In the months leading up to the murder, Lee had been released on a no-contact bail which he flagrantly breached when he took his wife for a drive and injured her by crashing into a power pole. That violence brought Lee’s bail into question. In a hearing to determine Lee’s status, crown counsel did not oppose this dangerous man being let loose again despite a police request he be detained to protect his wife.
Lee murdered his family on the day he was required to make his first appearance specified in the renewed bail.
There is an intense need to inform the public why this man was not detained, and what information and policy was relied upon by Crown counsel in deciding not to show cause for detention.
In a formal public inquest now taking place, coroner Jeff Dolan has been stymied by the attorney general’s minions. Although two supervisory Crown lawyers have been put before the coroner to explain policy concerning bail, the ministry has refused to produce the lawyers who actually made the decision not to seek detention.
Coroner Dolan ordered the pertinent counsel to appear and that triggered an adjournment of the inquest to have the issue decided by the Supreme Court of British Columbia on May 26; a date when a similar case of refusal by Crown lawyers to testify is scheduled to be heard.
The attorney general’s justice branch says that Crown lawyers are entitled to immunity from examination of their behind-closed-door machinations. It makes a grandiose claim of privilege analogous to that afforded the judiciary.
The status of a judge is made secure by judicial independence. That means finite tenure, a reasonable remuneration, and absolute privilege in terms of how their decisions are arrived at. It is mischief of the highest order to claim that civil servant prosecutors have a constitutional status approaching that of judges.
The coroner is right. He must compel decision-making Crown lawyers to testify, thereby assuring that nothing will be concealed from the public.
Where is the attorney general in all of this? You guessed it: he’s making speeches of concern. Maybe a thought from the distant past will get Wally Oppal into the world of action. “Woord is but wynd; leff word and tak the dede,” said John Lydgate (1370 – 1451) in his Secrees of old Philisoffres.
Oppal knows, and so do all lawyers in the criminal justice branch, that bail conditions imposed on wife beaters do not eliminate the likelihood of further violence. It is in the public record: release of maniacal men on bail brings with it the metronomic certainty of murder and mayhem.

**Records supplied**
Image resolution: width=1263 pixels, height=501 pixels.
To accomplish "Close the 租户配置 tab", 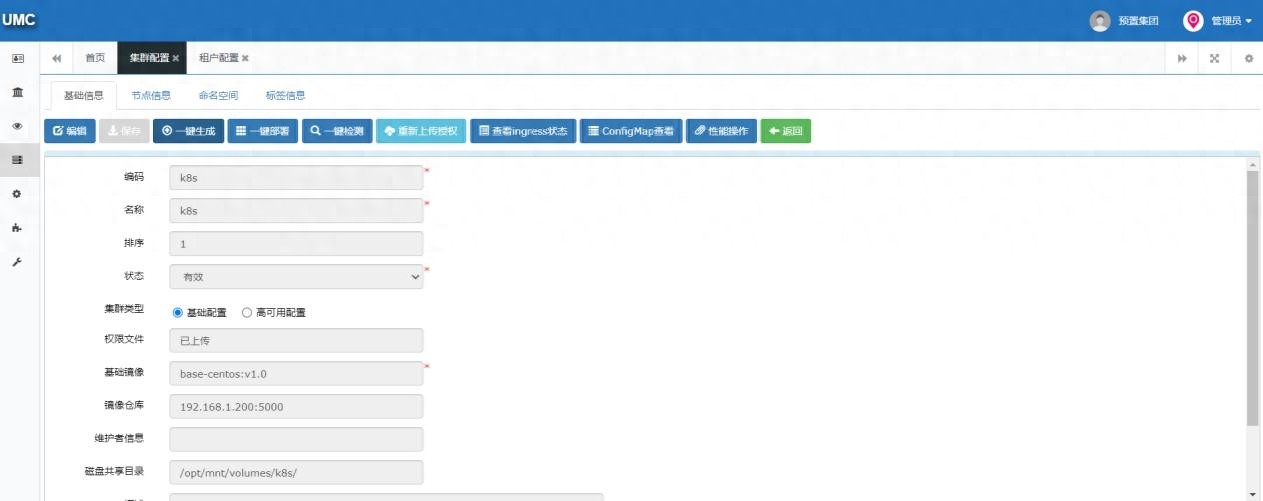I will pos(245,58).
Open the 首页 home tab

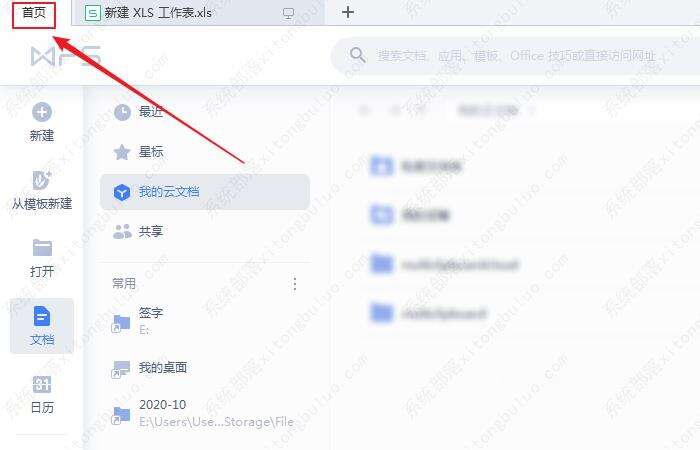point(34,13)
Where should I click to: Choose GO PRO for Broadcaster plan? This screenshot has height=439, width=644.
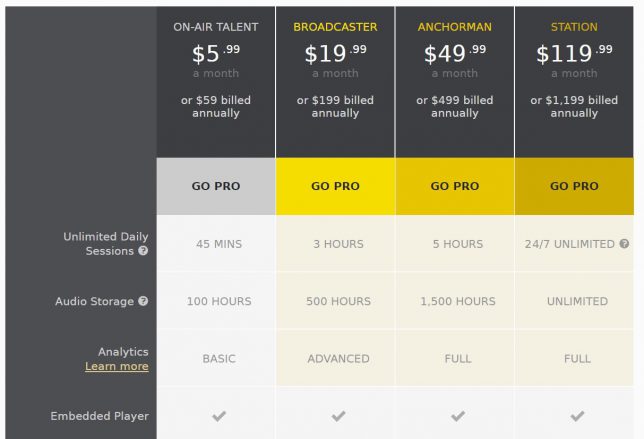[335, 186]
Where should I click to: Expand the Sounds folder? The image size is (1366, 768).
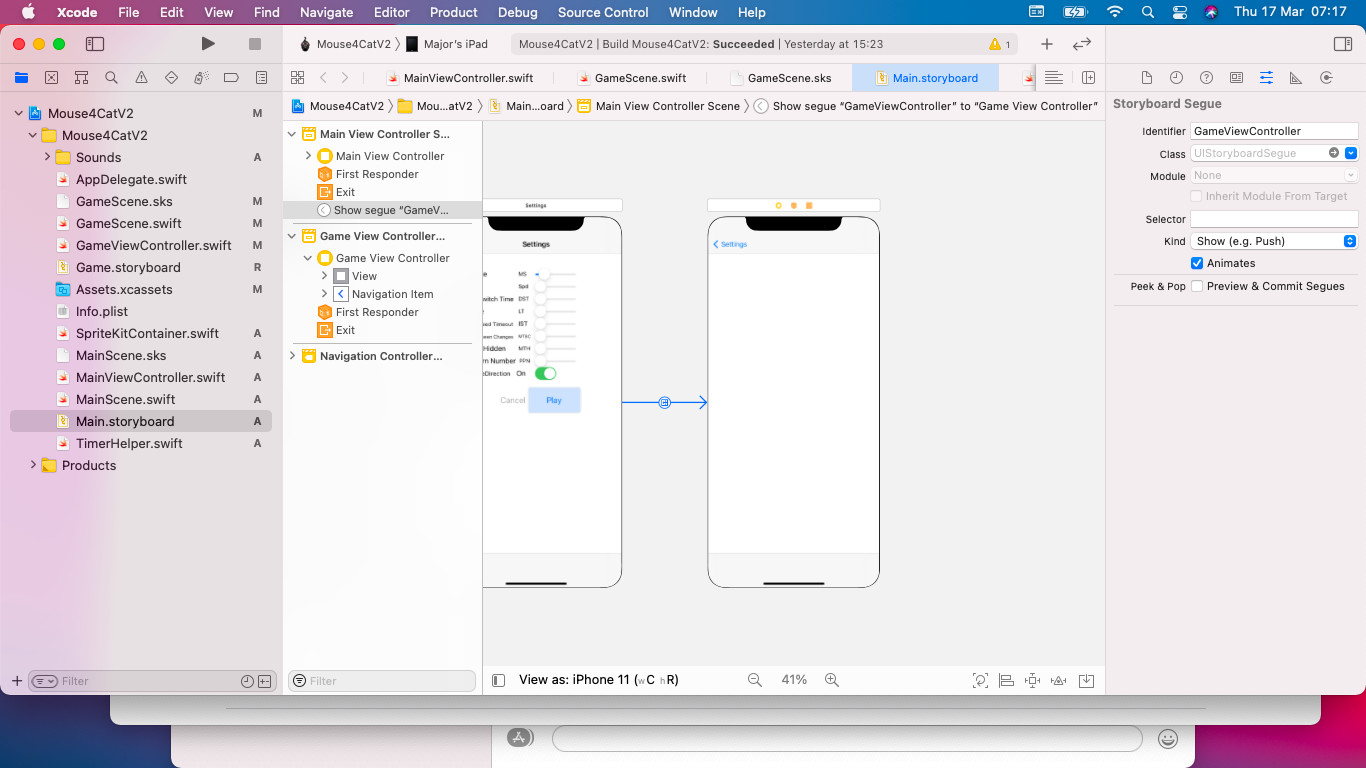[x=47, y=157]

* * *

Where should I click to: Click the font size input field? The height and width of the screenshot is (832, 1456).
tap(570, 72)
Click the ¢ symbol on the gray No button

**Complete the following**
#1 From the commentary on the bail case, translate this sentence into Spanish: "Lee murdered his family on the day he was required to make his first appearance specified in the renewed bail."
#2 Tally the lines of the records that contain the string "height", with case counting, and give only the number.

**Solutions per task**
#1 Lee asesinó a su familia el día en que debía presentarse a su primera comparecencia, especificada en la fianza renovada.

#2 3